Calculate the Scorecard Points for a Class in an Independent Variable
points.Rd
points()
calculates the number of scorecard points for a
unique class in an independent variable using Weights of Evidence, helping
to build a full "scorecard" of a number of points mapped to each class
in each independent variable.
Arguments
- woe
(Numeric) The Weight-of-Evidence value for a given class of the independent variable
- estimate
(Numeric) The coefficient of the logistic regression model for the independent variable
- intercept
(Numeric) The intercept value of the logistic regression model (where model is trained to predict the probability of "bad")
- num_vars
(Integer) The number of independent variables in the logistic regression model
- tgt_points
(Integer) The target number of points to be used in conjunction with the target odds; see the Details section of
?odds
for more information- tgt_odds
(Numeric) The odds that the
tgt_points
should have; see the Details section of?odds
for more information- pxo
(Integer) The number of points to 'double' the odds; see the Details section of
?odds
for more information- rate
(Numeric) The value to exponentially increase the odds by for the given number of points supplied in the
pxo
argument; see the Details section of?odds
for more information- round
(Integer) The number of digits to round the output score to; default is to round to the nearest integer
Value
A numeric value representing the number of scorecard points for the given class in the independent variable
Details
The tgt_points
and tgt_odds
arguments work together to build a "baseline"
points/odds for your scorecard. For example, a tgt_points
value of 300 and
a tgt_odds
value of 30 would be interpreted as a score of 300 points would
have 30:1 odds of default. See Details section of ?odds
for more
information.
The intercept
value must be from a glm
model trained to predict
probability of "bad". This means that the order of levels in the dependent
variable must be c("good", "bad")
. See ?binomial for more details about
the order in which glm(family = "binomial")
expects the levels of the
dependent variable.
References
Siddiqi, Naeem (2017). Intelligent Credit Scoring: Building and Implementing Better Credit Risk Scorecards. 2nd ed., Wiley. pp. 240-242.
Examples
# Pre-process the data to create WoE features
df <- woe(
data = loans |>
dplyr::mutate(
default_status = factor(loans$default_status, levels = c("good", "bad"))
),
outcome = default_status,
predictors = c(industry, housing_status),
method = "replace",
verbose = FALSE
)
# Fit the logistic regression model
fit <- glm(default_status ~ ., data = df, family = "binomial")
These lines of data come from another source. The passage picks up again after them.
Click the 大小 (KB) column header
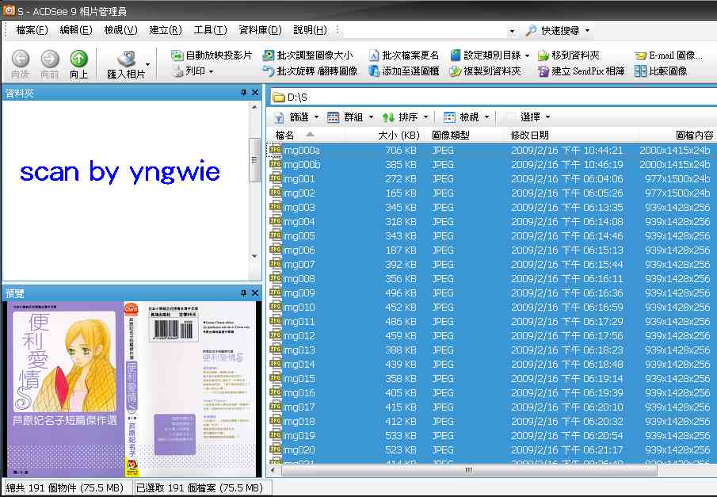Viewport: 717px width, 497px height. pos(399,136)
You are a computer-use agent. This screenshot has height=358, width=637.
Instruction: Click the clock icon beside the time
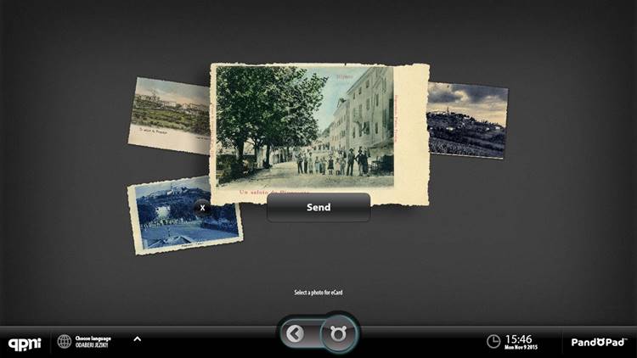(493, 341)
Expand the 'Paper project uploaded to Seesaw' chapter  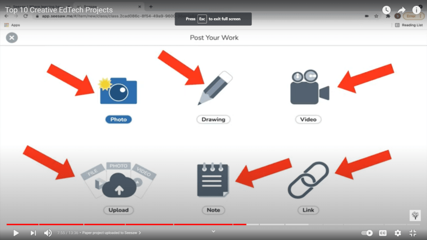click(112, 233)
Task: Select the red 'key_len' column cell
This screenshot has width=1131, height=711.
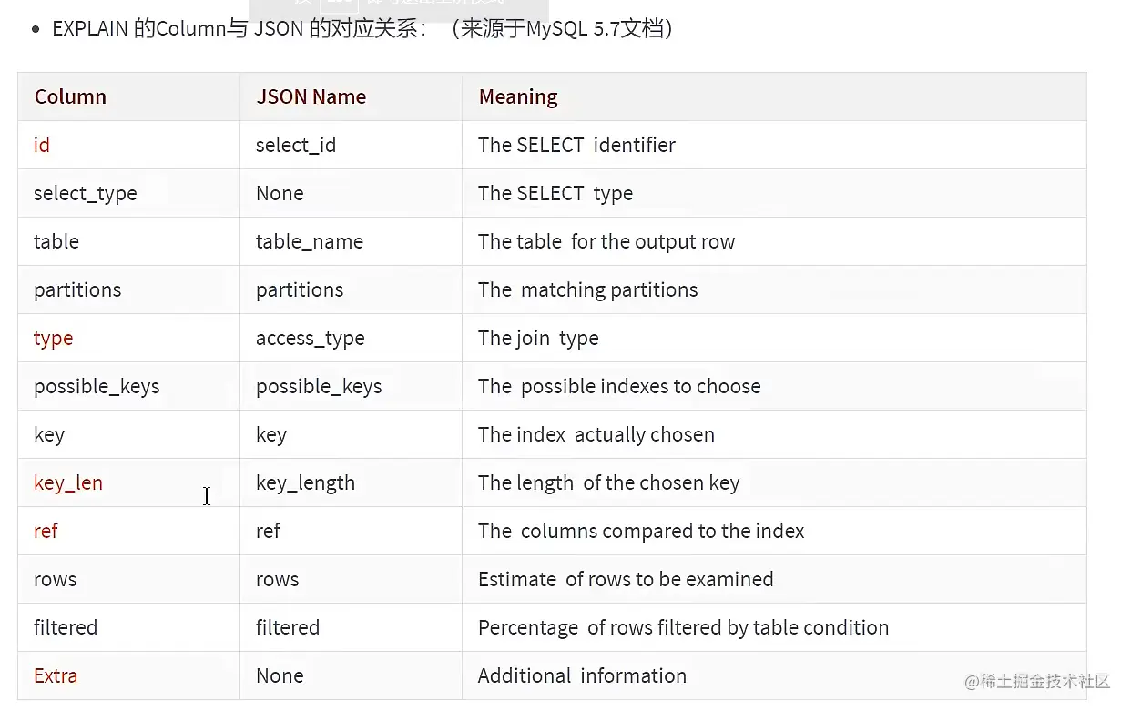Action: coord(68,482)
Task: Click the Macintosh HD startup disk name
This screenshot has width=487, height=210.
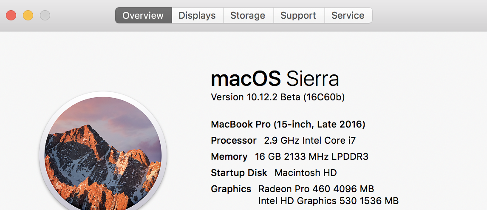Action: [306, 173]
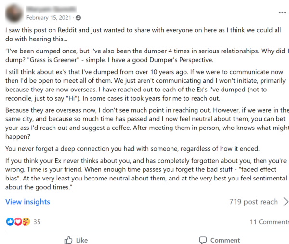Open the February 15, 2021 timestamp
This screenshot has height=244, width=289.
coord(49,18)
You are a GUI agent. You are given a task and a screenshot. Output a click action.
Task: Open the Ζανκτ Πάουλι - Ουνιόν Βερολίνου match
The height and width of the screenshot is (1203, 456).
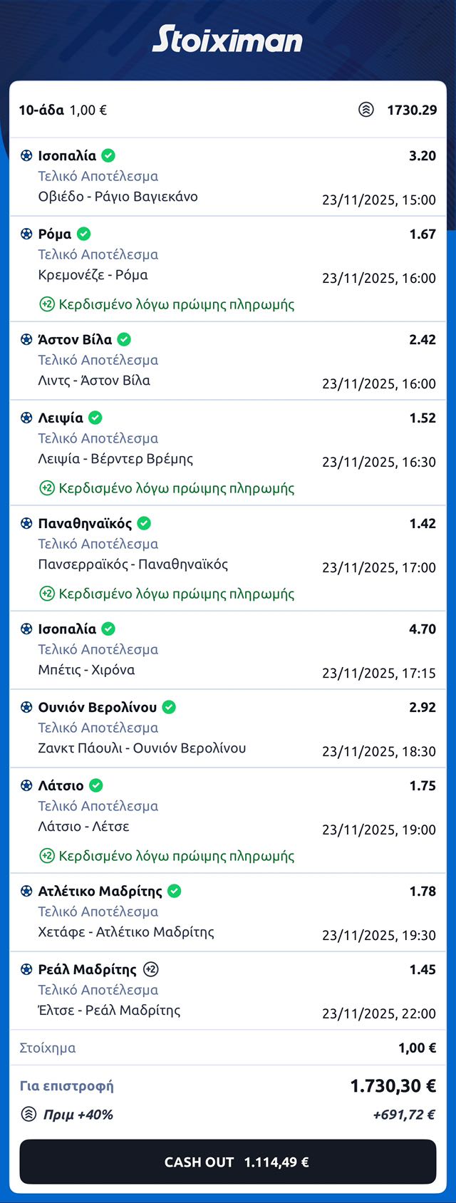142,748
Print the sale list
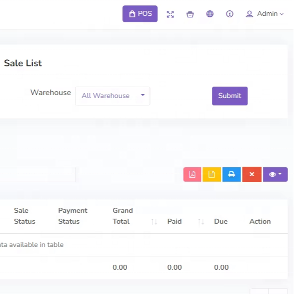 232,174
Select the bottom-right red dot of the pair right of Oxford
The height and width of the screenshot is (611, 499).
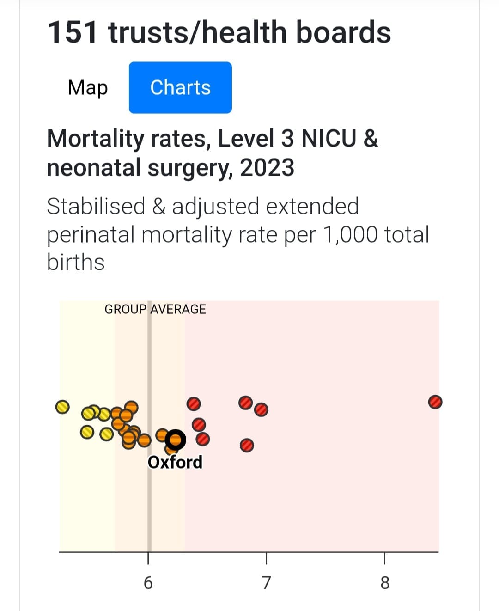[202, 439]
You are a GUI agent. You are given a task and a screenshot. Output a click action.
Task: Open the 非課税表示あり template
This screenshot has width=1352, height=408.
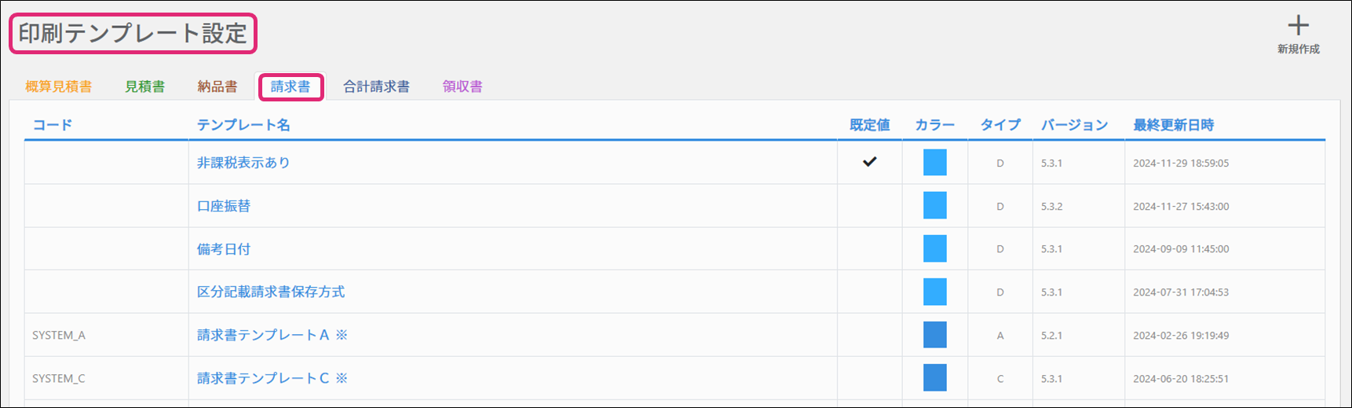(243, 163)
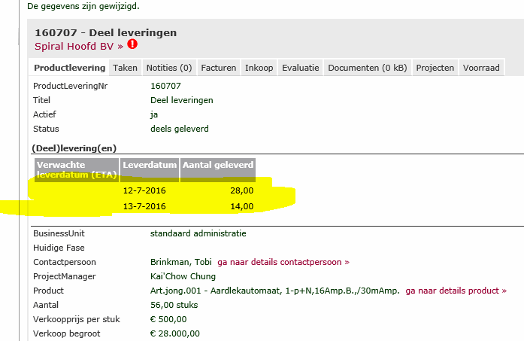524x341 pixels.
Task: Select the Productlevering tab
Action: click(x=69, y=68)
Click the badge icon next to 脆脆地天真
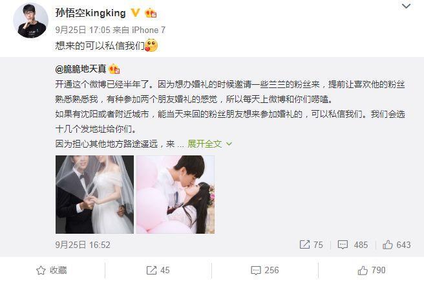The image size is (424, 281). (x=114, y=69)

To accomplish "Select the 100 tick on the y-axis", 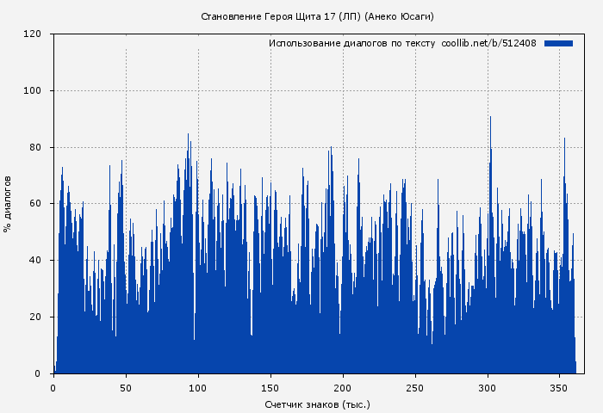I will coord(33,91).
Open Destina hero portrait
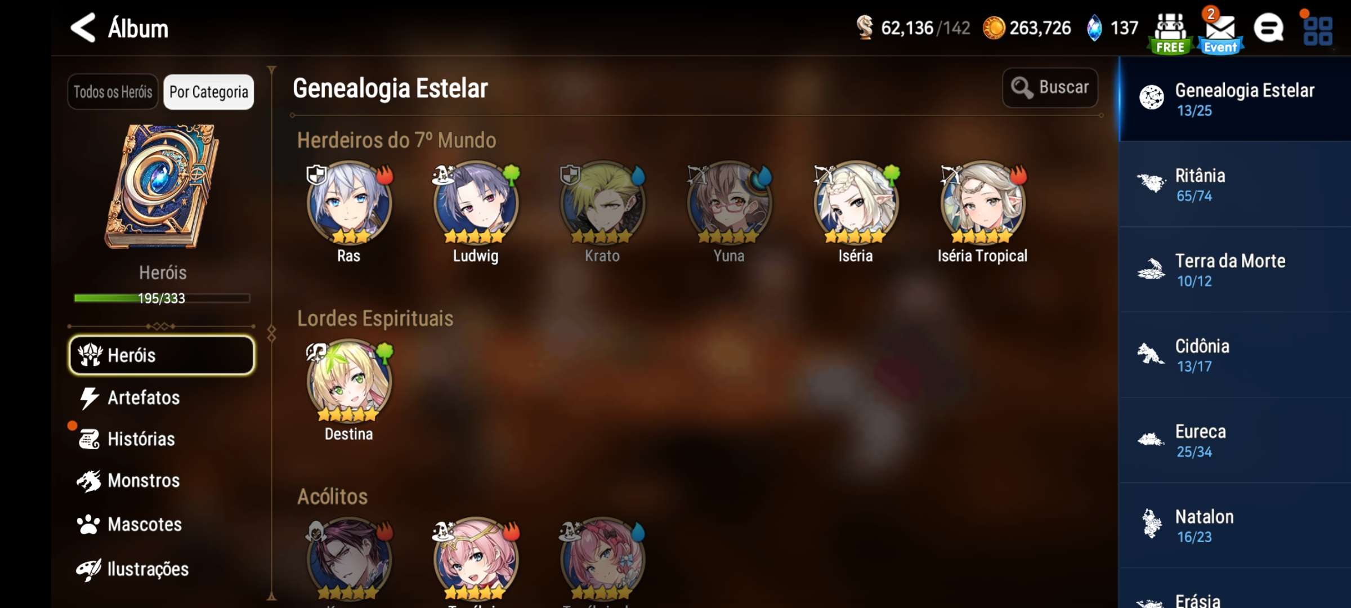The height and width of the screenshot is (608, 1351). [348, 382]
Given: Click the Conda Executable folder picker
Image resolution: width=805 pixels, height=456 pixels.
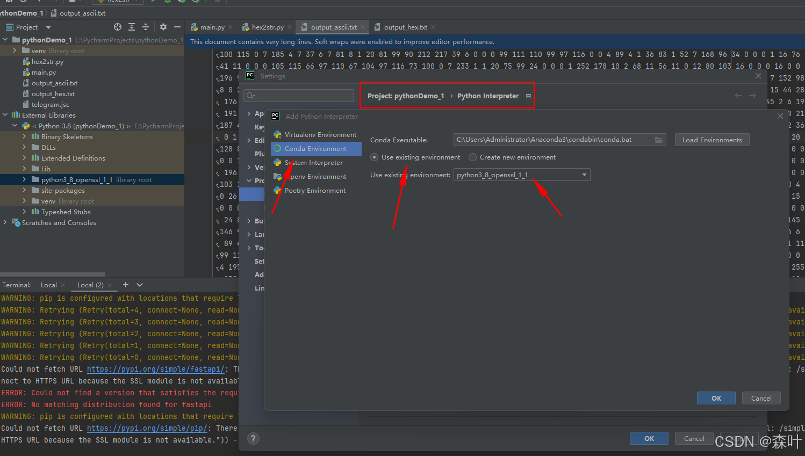Looking at the screenshot, I should pos(659,140).
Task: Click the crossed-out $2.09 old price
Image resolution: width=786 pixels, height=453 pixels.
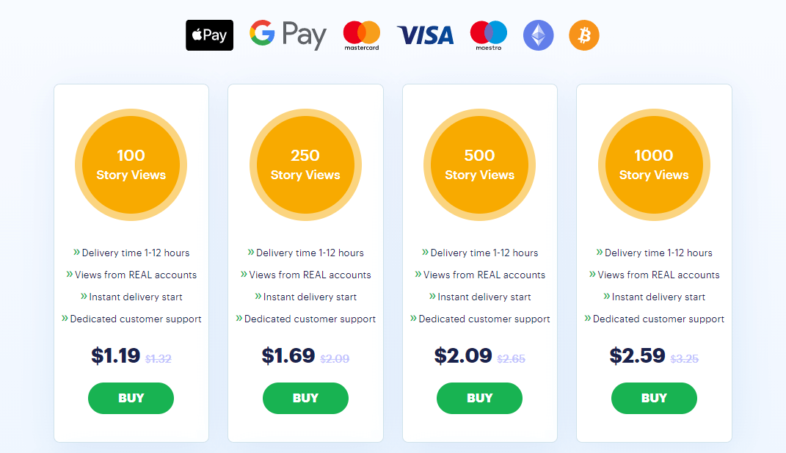Action: pyautogui.click(x=335, y=359)
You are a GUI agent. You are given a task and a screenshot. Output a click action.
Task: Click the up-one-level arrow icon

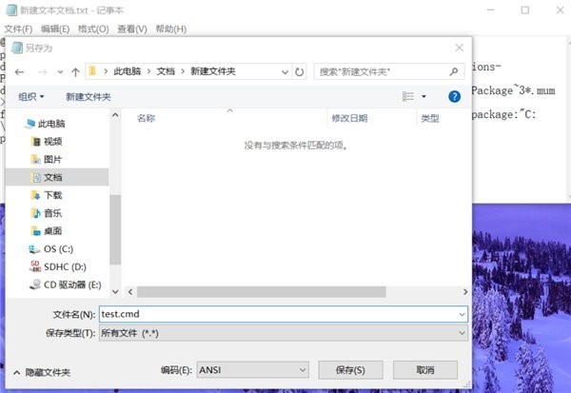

# Extract the model's parameter estimates & intercept
params <- fit$coefficients |>
tibble::as_tibble(rownames = NA) |>
tibble::rownames_to_column(var = "variable")
# Build the scorecard base
card <- woe(
data = loans,
outcome = default_status,
predictors = c(industry, housing_status),
method = "dict",
verbose = FALSE
) |>
dplyr::transmute(
variable = paste0("woe_", variable),
class = class,
woe = woe
) |>
dplyr::inner_join(params, by = "variable")
# Add the points
card |>
dplyr::mutate(
points = points(
woe = woe,
estimate = value,
intercept = params$value[params$variable == "(Intercept)"],
num_vars = length(params$variable[params$variable != "(Intercept)"]),
tgt_points = 300L,
tgt_odds = 30,
pxo = 20L,
rate = 2
)
)
#> # A tibble: 12 × 5
#> variable class woe value points
#> <chr> <chr> <dbl> <dbl> <dbl>
#> 1 woe_industry "" -1.23 -0.991 78
#> 2 woe_industry "beef" 0.231 -0.991 120
#> 3 woe_industry "dairy" 0.0956 -0.991 116
#> 4 woe_industry "fruit" 0.359 -0.991 123
#> 5 woe_industry "grain" -0.410 -0.991 101
#> 6 woe_industry "greenhouse" 0.511 -0.991 128
#> 7 woe_industry "nuts" 0.288 -0.991 121
#> 8 woe_industry "pork" 0.606 -0.991 130
#> 9 woe_industry "poultry" -0.774 -0.991 91
#> 10 woe_industry "sod" 0.154 -0.991 118
#> 11 woe_housing_status "own" -0.194 -0.999 108
#> 12 woe_housing_status "rent" 0.430 -0.999 126
# Calculate points manually
points(
woe = 1.23,
estimate = -0.991,
intercept = -0.846,
num_vars = 2L,
tgt_points = 300L,
tgt_odds = 30,
pxo = 20L,
rate = 2
)
#> [1] 148